Maria Monreal-Cameron Remembered for Leadership in Hispanic Community
Longtime CEO of Hispanic Chamber of Commerce passed away this week.
As she accepted being awarded the 2013 BizTimes Woman Executive of the Year, Maria Monreal-Cameron delivered a speech that spoke volumes about her passion for the community.
“I was given the unique opportunity to work for, by and with my Hispanic community,” she told the crowd. “Hispanic progress during the past two decades is undeniable and notable. Through our collective hard work, every day we are shaping this city, this state and certainly our counties.”
Although Monreal-Cameron accepted the award while preparing to retire from the chamber, she remained at the forefront of many issues that affected Milwaukee and Wisconsin, especially it’s Latino community. Her legacy is being celebrated by the many whose lives she touched.
“She was one of the first public figures that I saw actively, progressively trying to mobilize the Latino base,” said Jessica Cavazos, who first met Monreal-Cameron in the ‘90s while working as a sponsorship director for Mexican Fiesta.
Cavazos, who is executive director of Latino Chamber of Commerce of Dane County, described Monreal-Cameron as a change agent and credits her as a major reason that Latinos are an economic and political force in Milwaukee and across the state.
“Back in the day, you mainly heard about us being part of the workforce or as a source of labor, but she developed a space for leaders such as myself,” she said. “If it wasn’t for her ingenuity and her political savviness, I don’t think we would be advanced as a community as we are.”
Monreal-Cameron’s parents came to America as immigrants from Mexico.
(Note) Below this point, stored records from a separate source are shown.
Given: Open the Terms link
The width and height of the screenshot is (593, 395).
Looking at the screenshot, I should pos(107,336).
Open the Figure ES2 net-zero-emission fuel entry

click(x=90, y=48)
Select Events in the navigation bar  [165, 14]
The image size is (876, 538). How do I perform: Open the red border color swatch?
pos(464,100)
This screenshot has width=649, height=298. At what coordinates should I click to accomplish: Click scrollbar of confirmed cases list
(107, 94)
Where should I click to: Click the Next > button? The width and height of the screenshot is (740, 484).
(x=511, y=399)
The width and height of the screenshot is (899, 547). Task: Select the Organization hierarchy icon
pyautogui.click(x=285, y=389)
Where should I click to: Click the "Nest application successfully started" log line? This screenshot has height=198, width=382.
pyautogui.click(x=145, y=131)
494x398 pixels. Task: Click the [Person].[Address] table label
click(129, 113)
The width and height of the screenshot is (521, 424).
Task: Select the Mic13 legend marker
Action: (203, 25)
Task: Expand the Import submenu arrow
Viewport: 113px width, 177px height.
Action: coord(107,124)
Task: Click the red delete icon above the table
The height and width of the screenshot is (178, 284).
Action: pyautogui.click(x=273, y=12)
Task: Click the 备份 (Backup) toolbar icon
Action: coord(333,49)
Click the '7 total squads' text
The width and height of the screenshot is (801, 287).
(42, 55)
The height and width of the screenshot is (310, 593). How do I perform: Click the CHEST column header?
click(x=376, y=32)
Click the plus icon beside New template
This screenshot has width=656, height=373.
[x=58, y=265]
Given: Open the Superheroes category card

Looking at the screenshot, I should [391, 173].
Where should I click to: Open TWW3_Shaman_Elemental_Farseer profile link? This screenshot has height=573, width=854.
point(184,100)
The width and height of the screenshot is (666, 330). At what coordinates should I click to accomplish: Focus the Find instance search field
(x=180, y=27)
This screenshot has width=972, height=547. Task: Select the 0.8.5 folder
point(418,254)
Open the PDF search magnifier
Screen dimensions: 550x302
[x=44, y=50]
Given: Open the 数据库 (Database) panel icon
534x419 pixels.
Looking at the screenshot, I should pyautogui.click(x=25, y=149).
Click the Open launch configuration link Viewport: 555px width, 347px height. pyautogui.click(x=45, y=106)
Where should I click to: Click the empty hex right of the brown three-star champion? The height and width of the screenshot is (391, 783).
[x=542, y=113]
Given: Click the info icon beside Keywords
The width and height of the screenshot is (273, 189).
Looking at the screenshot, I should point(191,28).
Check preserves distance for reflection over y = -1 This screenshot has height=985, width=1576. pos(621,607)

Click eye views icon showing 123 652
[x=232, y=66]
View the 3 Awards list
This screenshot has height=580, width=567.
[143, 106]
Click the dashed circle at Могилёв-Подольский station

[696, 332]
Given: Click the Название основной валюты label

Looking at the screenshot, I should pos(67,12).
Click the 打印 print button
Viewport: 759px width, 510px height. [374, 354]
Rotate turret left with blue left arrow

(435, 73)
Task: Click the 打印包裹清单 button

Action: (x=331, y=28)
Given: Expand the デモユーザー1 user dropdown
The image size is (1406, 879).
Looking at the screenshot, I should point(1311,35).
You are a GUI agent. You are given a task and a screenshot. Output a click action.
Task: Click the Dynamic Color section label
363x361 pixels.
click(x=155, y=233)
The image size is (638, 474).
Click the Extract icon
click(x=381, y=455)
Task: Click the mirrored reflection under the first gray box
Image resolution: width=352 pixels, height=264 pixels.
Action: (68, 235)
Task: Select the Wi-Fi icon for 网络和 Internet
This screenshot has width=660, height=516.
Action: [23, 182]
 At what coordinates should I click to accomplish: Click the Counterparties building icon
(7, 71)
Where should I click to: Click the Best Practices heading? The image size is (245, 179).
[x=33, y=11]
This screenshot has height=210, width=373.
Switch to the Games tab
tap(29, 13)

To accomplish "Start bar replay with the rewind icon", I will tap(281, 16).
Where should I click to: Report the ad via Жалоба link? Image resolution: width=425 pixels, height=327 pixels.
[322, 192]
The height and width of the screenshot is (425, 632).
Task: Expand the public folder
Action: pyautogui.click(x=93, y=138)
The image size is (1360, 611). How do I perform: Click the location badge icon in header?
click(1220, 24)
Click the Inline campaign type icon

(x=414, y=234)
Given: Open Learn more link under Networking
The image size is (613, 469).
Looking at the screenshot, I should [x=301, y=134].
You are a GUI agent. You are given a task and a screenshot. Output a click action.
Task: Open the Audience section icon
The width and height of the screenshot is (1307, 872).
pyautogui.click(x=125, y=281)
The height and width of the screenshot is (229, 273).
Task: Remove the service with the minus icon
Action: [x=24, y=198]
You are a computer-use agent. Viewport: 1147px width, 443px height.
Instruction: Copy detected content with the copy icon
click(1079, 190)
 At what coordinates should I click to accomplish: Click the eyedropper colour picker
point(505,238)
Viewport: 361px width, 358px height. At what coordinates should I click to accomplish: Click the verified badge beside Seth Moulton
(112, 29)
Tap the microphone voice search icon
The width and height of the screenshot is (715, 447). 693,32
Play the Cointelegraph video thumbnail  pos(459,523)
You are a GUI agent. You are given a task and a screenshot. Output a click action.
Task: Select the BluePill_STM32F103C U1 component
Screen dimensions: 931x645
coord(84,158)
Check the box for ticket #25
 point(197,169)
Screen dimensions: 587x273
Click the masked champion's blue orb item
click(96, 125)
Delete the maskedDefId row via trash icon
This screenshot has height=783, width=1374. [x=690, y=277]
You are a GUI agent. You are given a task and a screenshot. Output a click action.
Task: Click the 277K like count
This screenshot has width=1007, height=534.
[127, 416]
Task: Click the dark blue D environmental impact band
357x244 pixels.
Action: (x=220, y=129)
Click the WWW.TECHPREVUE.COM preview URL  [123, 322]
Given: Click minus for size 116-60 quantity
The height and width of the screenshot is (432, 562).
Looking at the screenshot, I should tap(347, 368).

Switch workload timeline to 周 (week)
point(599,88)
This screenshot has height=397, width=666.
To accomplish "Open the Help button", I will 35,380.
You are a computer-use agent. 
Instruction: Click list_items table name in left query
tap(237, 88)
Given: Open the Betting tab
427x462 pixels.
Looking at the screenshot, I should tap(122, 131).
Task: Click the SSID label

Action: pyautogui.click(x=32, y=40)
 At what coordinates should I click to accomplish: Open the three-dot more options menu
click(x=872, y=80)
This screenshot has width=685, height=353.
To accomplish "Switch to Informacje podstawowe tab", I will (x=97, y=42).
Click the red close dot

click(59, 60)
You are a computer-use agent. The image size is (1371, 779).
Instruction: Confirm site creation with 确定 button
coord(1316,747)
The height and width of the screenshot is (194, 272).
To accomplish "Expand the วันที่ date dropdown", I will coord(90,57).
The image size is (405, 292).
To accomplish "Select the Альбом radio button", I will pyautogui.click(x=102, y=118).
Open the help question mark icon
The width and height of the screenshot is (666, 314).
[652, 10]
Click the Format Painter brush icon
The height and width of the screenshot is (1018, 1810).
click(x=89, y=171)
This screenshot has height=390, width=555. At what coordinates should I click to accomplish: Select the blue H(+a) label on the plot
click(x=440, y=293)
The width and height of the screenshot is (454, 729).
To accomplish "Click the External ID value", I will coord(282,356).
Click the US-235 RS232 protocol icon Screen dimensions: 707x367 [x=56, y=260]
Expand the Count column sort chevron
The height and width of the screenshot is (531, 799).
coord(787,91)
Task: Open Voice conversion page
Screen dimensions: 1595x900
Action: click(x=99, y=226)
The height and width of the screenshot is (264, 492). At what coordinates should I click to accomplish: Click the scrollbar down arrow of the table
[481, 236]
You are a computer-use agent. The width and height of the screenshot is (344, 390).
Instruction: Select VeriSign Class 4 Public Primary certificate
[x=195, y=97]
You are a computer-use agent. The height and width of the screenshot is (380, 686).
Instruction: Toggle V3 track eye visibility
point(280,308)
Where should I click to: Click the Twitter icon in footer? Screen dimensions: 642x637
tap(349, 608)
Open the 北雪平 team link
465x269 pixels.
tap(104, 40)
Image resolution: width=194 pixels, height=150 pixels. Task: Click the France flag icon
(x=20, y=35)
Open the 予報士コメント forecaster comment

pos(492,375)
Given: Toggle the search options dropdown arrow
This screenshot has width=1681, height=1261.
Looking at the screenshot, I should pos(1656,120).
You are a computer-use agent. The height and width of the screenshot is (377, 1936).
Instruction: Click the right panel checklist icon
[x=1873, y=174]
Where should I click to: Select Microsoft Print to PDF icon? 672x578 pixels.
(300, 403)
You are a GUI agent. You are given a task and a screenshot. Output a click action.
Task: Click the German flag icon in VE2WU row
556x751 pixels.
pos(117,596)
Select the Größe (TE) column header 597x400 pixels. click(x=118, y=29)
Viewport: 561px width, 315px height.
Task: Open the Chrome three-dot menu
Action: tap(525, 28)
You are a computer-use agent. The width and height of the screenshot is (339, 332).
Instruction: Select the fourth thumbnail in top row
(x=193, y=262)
One of 13 siblings, she was born and raised in Milwaukee and took over the Hispanic Chamber of Commerce of Wisconsin in 1989. Under her leadership, the organization grew from 62 members to more than 500 when she retired in 2013.
The chamber also became nationally recognized under her watch, racking up multiple awards and bringing the annual United States Hispanic Chamber of Commerce convention to Milwaukee in 2005. Along the way, she helped to raise the profile of Hispanics and proudly spoke of their work ethic, entrepreneurial spirit and impact.
“In today’s global economy, Hispanics are not just employees and consumers,” she said during the speech in 2013. “In fact, we are employers and investors who are woven into every fabric of the American economy.”
In her role as a business leader and advocate, she mentored many, including Zonia Lopez, owner of Flylda Travel Agency. Lopez went to the Hispanic Chamber of Commerce in 2003 looking for support and met with Monreal-Cameron, with whom she shared her dream of opening a business. The guidance she received helped her launch a small business, which is still in operation, but it also went beyond that.
“She inspired me to focus on my role as a leader, and, in turn, my role as a woman, a mother and a member of a minority group,” Lopez said.
Peggy West, a former county supervisor, said she first met Monreal-Cameron as a 22-year-old with two small children and no professional experience.
“Maria showed me that as a Latina, you need to stand up for yourself, your community and for what you believe in,” West said.
Although they didn’t see eye-to-eye on some issues, she said, she admired the way Monreal-Cameron stood up for what she believed in.
“I watched her take on so many battles, never backing down and never conceding,” she said.
Victor Huyke, the owner and publisher of El Conquistador Latino Newspaper, said Monreal-Cameron was his mentor and an outspoken advocate for the community.
“She had no problem getting stuff off her chest and sharing her beliefs on issues,” Huyke said. “She was very involved in politics, education and other community issues, and although people didn’t always agree with her, everything she did was out of the care she had for her community,” he said.
Monreal-Cameron shared her thoughts on many community issues aside from business, including immigration and the role of women.
“For too long the role of professional women was taken for granted and discounted as insignificant, not worthy of recording for posterity,” she said in 2013.
She also spoke out on other issues, such as the importance of education, which she described as the great equalizer, and the need to support the city’s next generation of leaders.
“They must be properly equipped to take positions of leadership; to become professionals in our community,” she said. “It is abundantly clear, if our inner cities fail, Milwaukee fails. If Milwaukee fails economically, the region fails.”